20-25% of undocumented immigrants in the US are evangelicals and many of them are pillars in their churches and communities.
The case of Pastor Noé Carías has become notorious throughout the United States.
Carías is a pastor of the Assemblies of God in Los Angeles and was detained by agents of migration last July 24. He had presented himself to the migration offices as part of the requirements of his immigration status and did not come back home.
Pastor Carías has been in the United States for over 25 years. His wife and children were born in the United States.
He has been married for 14 years and has two children born in this country of 5 and 7 years. He converted as an adult and became pastor years later. He has been a pastor for many years.
His situation has also highlighted that at this time the Immigration and Customs Enforcement (ICE) has also detained three other evangelical pastors, Julio Morán and Anna Escobar in Georgia and Juan Gutiérrez in Virginia.
On the other hand, Joseph Chicas, Pastor of a church in North Carolina, has requested and received asylum in a local church to avoid being deported.
The pulic opinion, promoted by President Trump, puts the emphasis on the tiny minority of immigrants who have committed some crime.
However, the overwhelming majority of immigrants in the United States are people who contribute to national well-being and the vast majority of them identify themselves as Christians.
For example, 20-25% of undocumented immigrants in the country are evangelicals and many of them are pillars in their churches and communities, like the pastors detained lately.
The eleven million undocumented immigrants are facing a dysfunctional migratory system. They are requested as workforce and are part of the productive sector of the country. But the national political “paralysis” makes it impossible to approve laws which allow them to legalise their immigration status.

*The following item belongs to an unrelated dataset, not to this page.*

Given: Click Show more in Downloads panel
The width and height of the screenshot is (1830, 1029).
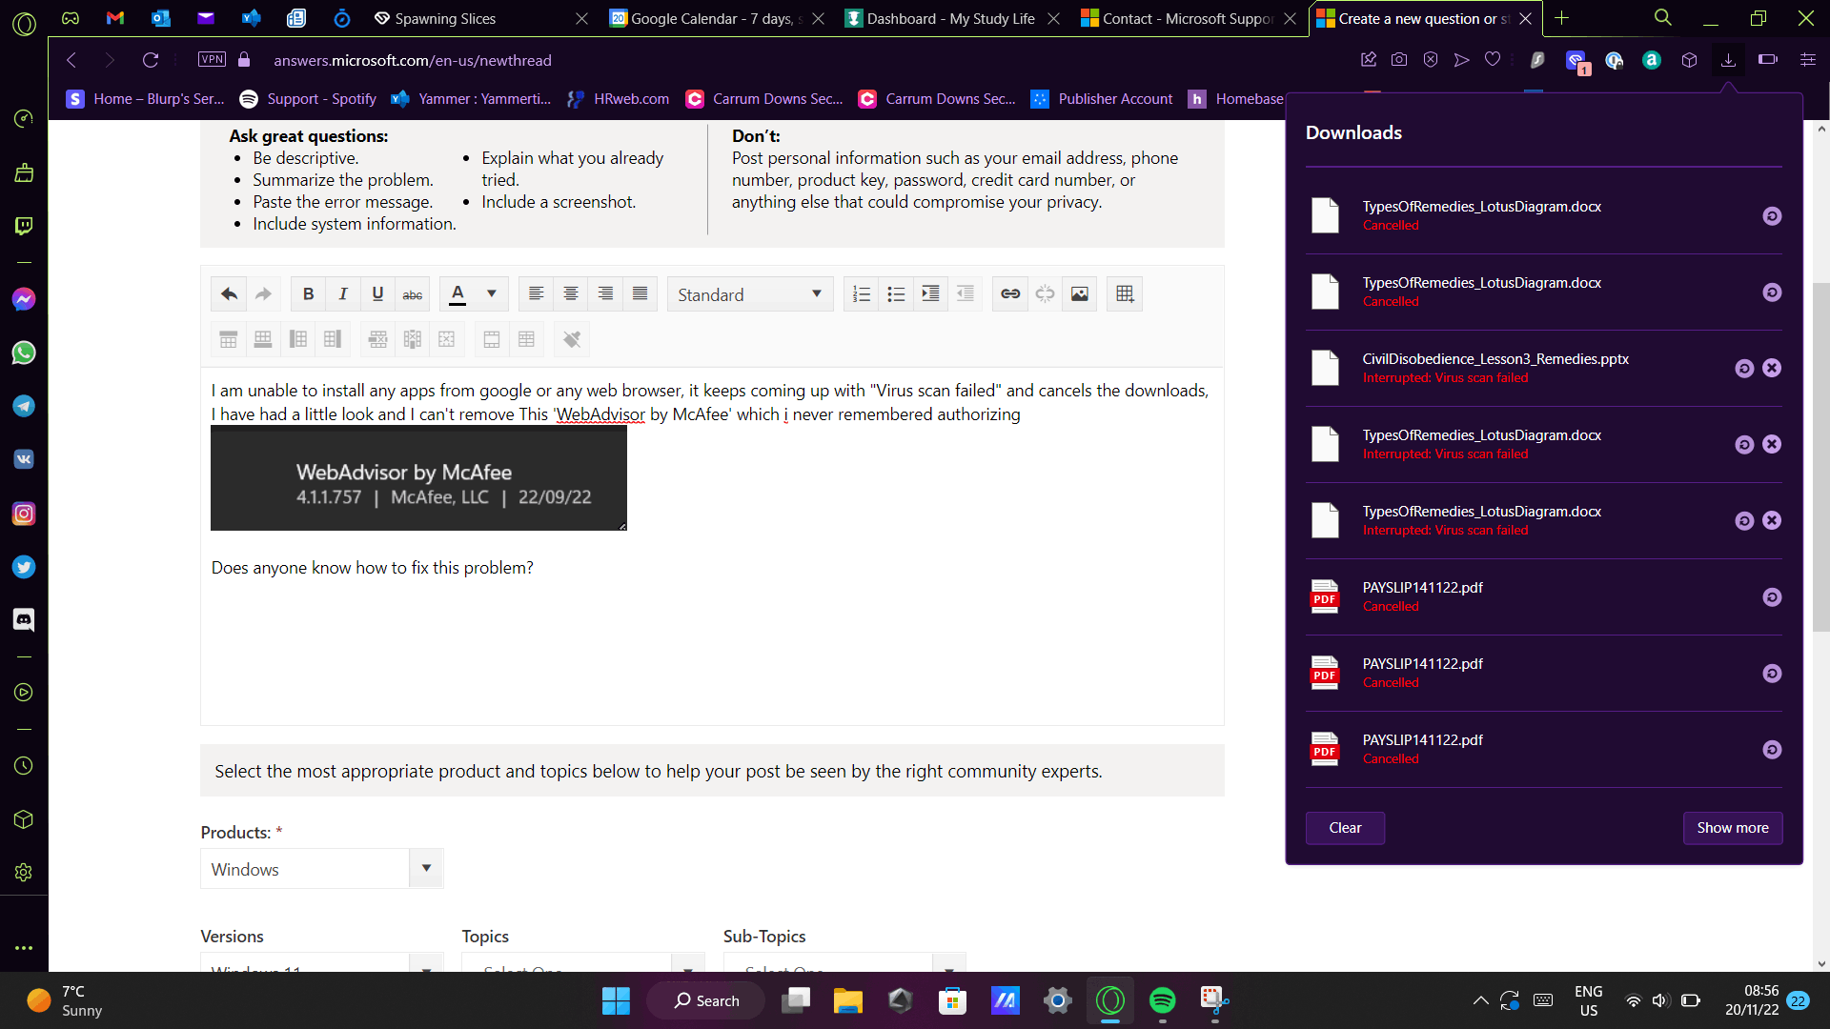Looking at the screenshot, I should [x=1732, y=828].
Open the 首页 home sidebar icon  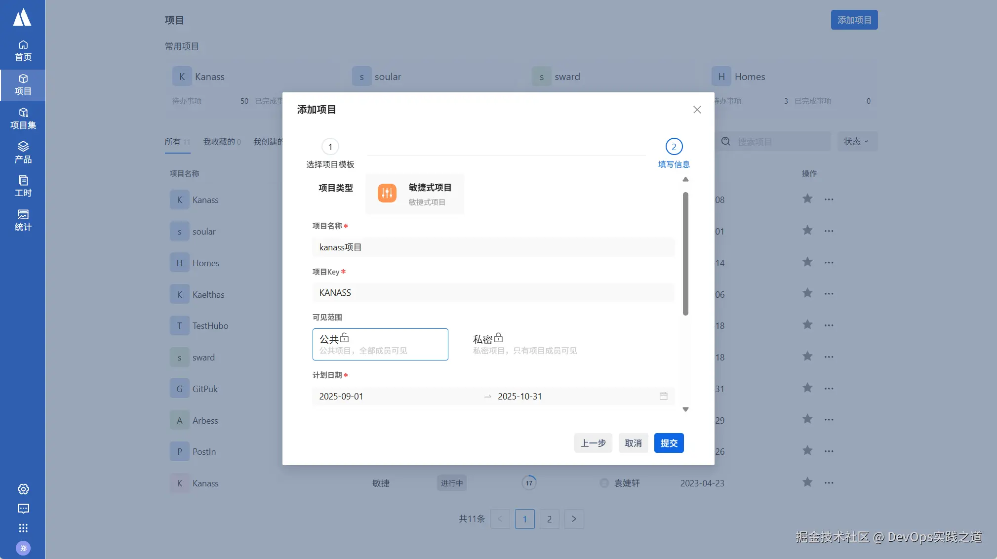(x=23, y=50)
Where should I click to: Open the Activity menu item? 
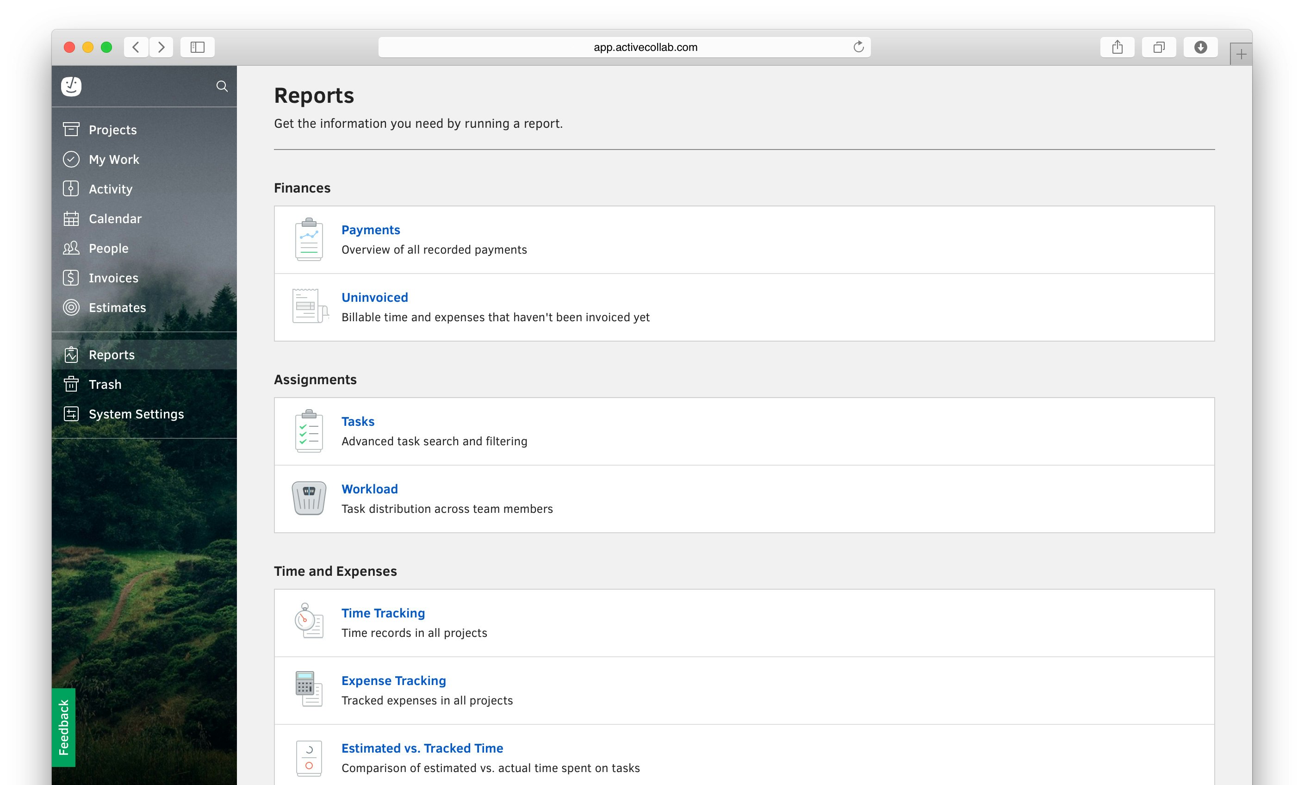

Under the administrations of the two previous presidents, Bush and Obama, immigration agents allowed undocumented immigrants who had no judicial record to stayin the country without major problems.
But the Trump administration has changed this practice and has said that undocumented people are prone to deportation, no matter their history or contribution.
In a country that is proud of its Christian and family values, key questions emerge for Christians on all sides of the debate.
Now that the deportations are breaking families and a high percentage of deportees are Christians, how much does that should matter in the discussions? Should Christians think differently about this issue?
In the 1990s, the question originally asked by Rev. Charles Sheldon in 1896 became popular. "What would Jesus do?". How would Jesus deal with this? How should those who call ourselves followers of Christ Jesus deal with it?
In other words, who would Jesus deport? What are the biblical and theological bases for deporting a believer in the faith, when the migration system does not work, and the people they want to exclude are the poor, even though the poor tend to be more Christian than the rich.
Revelation 7: 9,10 poses a future vision in which all believers will be worshiping the Lamb together. Will somebody find a deportee and will have to say "I was the one who worked to get you deported. Because of me your family was destroyed and your children grew up without a father? The Lord forgives us, but will I want to worship the Lamb under these circumstances?
Juan Francisco Martinez, Professor of Hispanic studies and pastoral leadership at Fuller Theological Seminary, USA.